Als er sie so bleich und mutlos sah, zweifelte er, daß in einer so gebrechlichen Hülle ein starker, moralischer Widerstand wohnen könne.

»Indiana!« sagte er zu ihr mit einer geheimen Zuversicht, die unter einer Miene tiefer Trauer verborgen war, »so muß ich Sie wiederfinden? Ich wußte nicht, daß dieser so lang ersehnte Augenblick mir einen so entsetzlichen Schmerz bereiten würde!«

Frau Delmare war auf eine solche Sprache nicht gefaßt.
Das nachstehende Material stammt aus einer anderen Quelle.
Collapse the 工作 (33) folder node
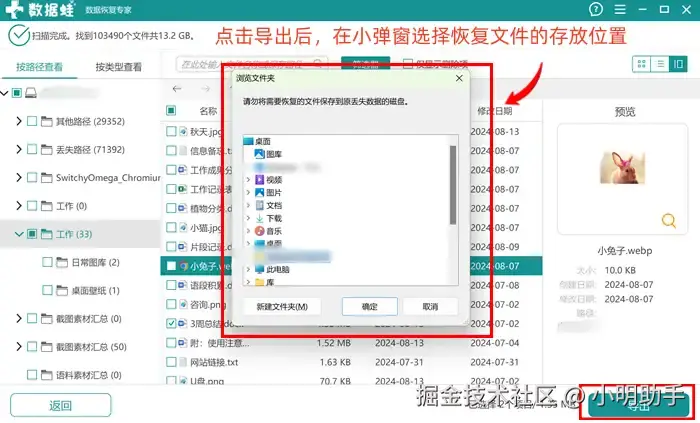 [x=19, y=234]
Sie hatte erwartet, Raymon als zerknirschten, beschämten Sünder vor sich erscheinen zu sehen, aber statt sich anzuklagen, statt ihr von seiner Reue und seinem Schmerze zu sprechen, hatte er nur Kummer und Mitleid für sie! Sie fühlte sich daher sehr zu Boden gedrückt, weil sie dem Manne Bedauern einflößte, der ihr Erbarmen hätte anflehen sollen!
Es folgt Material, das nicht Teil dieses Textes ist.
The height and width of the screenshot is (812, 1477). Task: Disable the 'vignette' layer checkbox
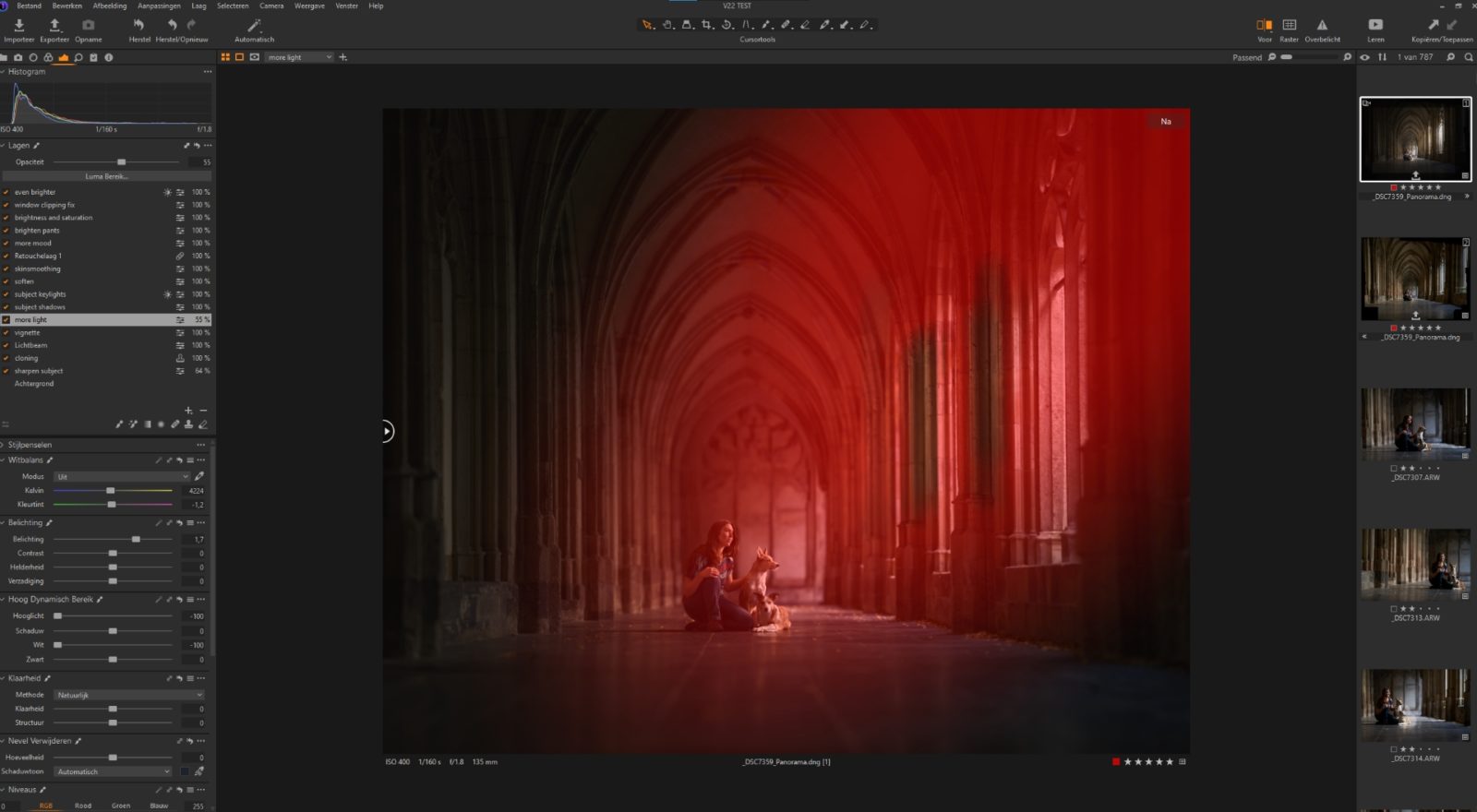(x=6, y=332)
Eine Frau von Welt hätte sich in einer so schwierigen Lage zu helfen gewußt; aber Indiana besaß weder die Erfahrung noch die Verstellungsgabe, welche notwendig war, um sich ihren Vorteil zu bewahren. Jene Worte des Mitleids vergegenwärtigten ihr alle ausgestandenen Leiden und Tränen glänzten an ihren Augenwimpern.
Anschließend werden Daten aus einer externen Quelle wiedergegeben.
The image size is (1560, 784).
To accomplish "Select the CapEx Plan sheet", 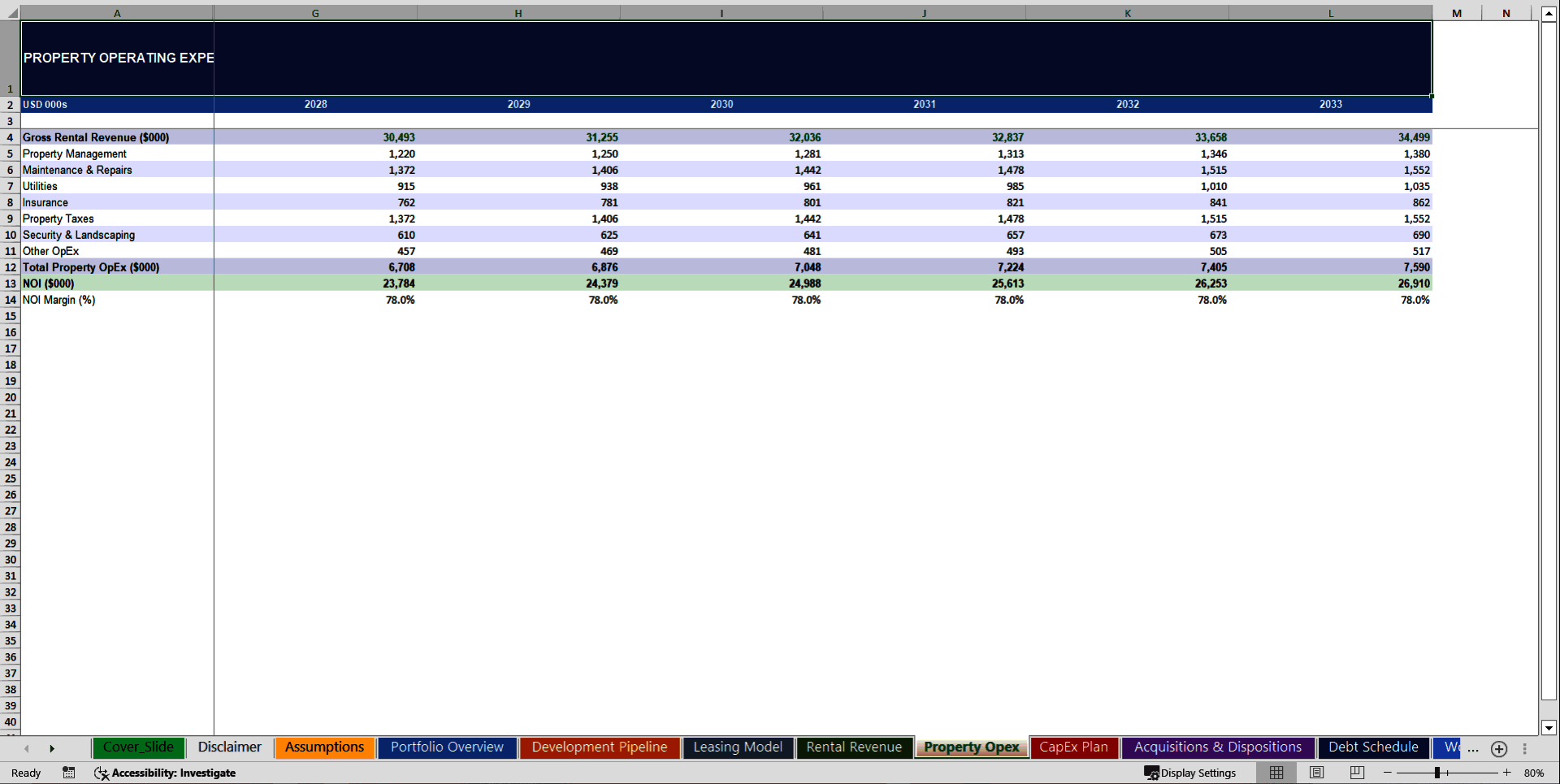I will 1073,747.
»Ich bin in der Tat krank,« sagte sie, indem sie sich schwach und abgespannt auf den Lehnstuhl setzte, den Raymon ihr darbot; »ich fühle mich sehr leidend und habe das Recht, mein Herr, mich zu beklagen.«

Raymon hatte nicht gehofft, so schnell zum Ziele zu gelangen.

»Indiana,« erwiderte er, ihre Hand ergreifend, die sich kalt und trocken anfühlte, »sagen Sie nicht, daß ich der Urheber Ihrer Leiden bin; Sie würden mich wahnsinnig vor Schmerz und Freude machen.«

»Vor Freude?« wiederholte sie, indem sie ihre großen blauen Augen voll Staunen auf ihn heftete.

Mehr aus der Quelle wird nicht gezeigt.